The churches in Togo, Lawson says, have not been fully engaged in addressing the issue of HIV which has affected the Western African region over many years. “Churches have been struggling with theologizing an appropriate stance on the use of condoms, for example, an issue deeply linked with the spread of HIV and prevention,” he says.

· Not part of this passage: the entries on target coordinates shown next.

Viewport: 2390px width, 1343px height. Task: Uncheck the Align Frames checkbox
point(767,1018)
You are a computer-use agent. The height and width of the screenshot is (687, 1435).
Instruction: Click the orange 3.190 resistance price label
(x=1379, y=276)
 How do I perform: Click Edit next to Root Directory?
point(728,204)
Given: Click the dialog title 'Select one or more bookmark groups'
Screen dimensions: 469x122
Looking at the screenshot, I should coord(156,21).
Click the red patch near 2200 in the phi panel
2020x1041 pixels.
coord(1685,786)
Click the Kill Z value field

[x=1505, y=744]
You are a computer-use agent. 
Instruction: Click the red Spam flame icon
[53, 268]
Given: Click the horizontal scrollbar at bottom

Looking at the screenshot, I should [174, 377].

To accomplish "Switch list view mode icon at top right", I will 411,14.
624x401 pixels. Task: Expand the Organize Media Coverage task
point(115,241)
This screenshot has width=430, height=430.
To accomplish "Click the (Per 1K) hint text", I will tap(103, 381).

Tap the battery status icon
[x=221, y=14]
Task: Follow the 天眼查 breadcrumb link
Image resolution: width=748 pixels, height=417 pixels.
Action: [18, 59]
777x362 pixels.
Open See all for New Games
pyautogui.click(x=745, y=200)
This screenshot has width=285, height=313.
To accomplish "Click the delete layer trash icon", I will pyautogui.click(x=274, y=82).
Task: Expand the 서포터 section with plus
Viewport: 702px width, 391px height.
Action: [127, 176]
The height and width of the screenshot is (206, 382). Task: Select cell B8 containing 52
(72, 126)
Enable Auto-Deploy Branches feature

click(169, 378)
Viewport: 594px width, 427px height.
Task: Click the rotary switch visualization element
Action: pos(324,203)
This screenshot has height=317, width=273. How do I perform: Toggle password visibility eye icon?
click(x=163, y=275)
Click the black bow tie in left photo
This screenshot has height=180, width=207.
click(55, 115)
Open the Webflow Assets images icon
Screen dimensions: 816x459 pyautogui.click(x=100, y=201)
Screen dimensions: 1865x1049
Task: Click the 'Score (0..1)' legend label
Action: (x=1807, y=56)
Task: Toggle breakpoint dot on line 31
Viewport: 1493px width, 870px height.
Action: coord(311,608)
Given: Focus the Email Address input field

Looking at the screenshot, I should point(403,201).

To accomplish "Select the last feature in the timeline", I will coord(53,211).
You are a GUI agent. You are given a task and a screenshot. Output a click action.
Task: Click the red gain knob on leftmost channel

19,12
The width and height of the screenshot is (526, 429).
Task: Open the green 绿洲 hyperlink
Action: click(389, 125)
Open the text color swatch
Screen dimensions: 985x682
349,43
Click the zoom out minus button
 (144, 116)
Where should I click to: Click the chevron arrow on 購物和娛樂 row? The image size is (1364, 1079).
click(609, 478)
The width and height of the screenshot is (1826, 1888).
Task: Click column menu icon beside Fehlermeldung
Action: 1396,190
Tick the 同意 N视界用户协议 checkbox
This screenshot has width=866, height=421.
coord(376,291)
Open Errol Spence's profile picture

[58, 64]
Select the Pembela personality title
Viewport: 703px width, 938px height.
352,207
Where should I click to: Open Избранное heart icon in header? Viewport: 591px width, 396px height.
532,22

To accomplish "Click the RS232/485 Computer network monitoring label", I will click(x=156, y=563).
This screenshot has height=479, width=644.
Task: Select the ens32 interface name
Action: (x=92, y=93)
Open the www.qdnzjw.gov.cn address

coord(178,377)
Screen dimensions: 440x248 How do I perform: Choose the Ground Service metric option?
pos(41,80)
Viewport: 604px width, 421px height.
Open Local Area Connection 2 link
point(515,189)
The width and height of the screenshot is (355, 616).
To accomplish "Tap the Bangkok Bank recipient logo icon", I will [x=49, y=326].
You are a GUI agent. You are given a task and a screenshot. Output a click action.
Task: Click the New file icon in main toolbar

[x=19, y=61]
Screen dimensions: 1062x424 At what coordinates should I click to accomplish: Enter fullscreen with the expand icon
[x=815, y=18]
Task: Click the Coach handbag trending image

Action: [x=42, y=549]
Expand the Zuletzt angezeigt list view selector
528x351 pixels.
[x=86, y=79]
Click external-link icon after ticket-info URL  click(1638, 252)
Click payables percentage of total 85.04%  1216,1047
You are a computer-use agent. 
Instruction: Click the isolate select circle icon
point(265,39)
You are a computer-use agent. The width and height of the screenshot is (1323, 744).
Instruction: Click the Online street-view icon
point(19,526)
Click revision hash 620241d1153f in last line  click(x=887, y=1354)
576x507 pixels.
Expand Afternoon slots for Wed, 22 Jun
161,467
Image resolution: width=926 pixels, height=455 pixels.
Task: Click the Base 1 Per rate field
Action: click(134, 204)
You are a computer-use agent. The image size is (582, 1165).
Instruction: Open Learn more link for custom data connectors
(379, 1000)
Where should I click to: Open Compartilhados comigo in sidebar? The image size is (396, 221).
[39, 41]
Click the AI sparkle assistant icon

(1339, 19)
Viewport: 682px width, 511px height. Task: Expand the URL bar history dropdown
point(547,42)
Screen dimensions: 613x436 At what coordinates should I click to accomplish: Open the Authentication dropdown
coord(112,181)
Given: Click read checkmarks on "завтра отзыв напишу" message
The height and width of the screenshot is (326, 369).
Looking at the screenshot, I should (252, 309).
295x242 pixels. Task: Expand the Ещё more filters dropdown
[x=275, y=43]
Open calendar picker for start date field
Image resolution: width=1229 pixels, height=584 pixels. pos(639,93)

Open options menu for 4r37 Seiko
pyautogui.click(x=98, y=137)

Now, however, Lawson observes, churches in Africa are showing more concern. “Through the EHAIA supported programmes we are promoting tools to combat the pandemic, while simultaneously offering a comprehensive and contextual response to HIV and AIDS,” he says.

Lawson explains, “In the EHAIA projects we are targeting the ‘key population’. This ‘key population’ includes people who inject drugs, sex workers, men having sex with men (MSM) and groups comprised of lesbian, gay, bisexual, and transgender (LGBT) persons. This is one segment of society that is highly vulnerable to HIV and AIDS. Surveys have shown that MSM make up about 17 to 20 percent of the people living with the virus, while sex workers and people injecting drugs make up roughly 29 percent each.

“Up till now churches have not been fully engaged in rescuing these vulnerable people,” says Lawson, who himself has lost friends and colleagues to HIV.

“What we don’t realize is that people in this category have families. Many of these people are married. And this factor eventually becomes a link in the spread of HIV to the general population. In this situation, churches must not say they cannot help people,” he said.

This is an area that EHAIA is focusing on, Lawson says. “To help vulnerable people, we have initiatives offering protection, access to care and treatment, and counseling. This is a new area for the churches, but an important one, due to the rigid cultural mindset in our societies,” he adds.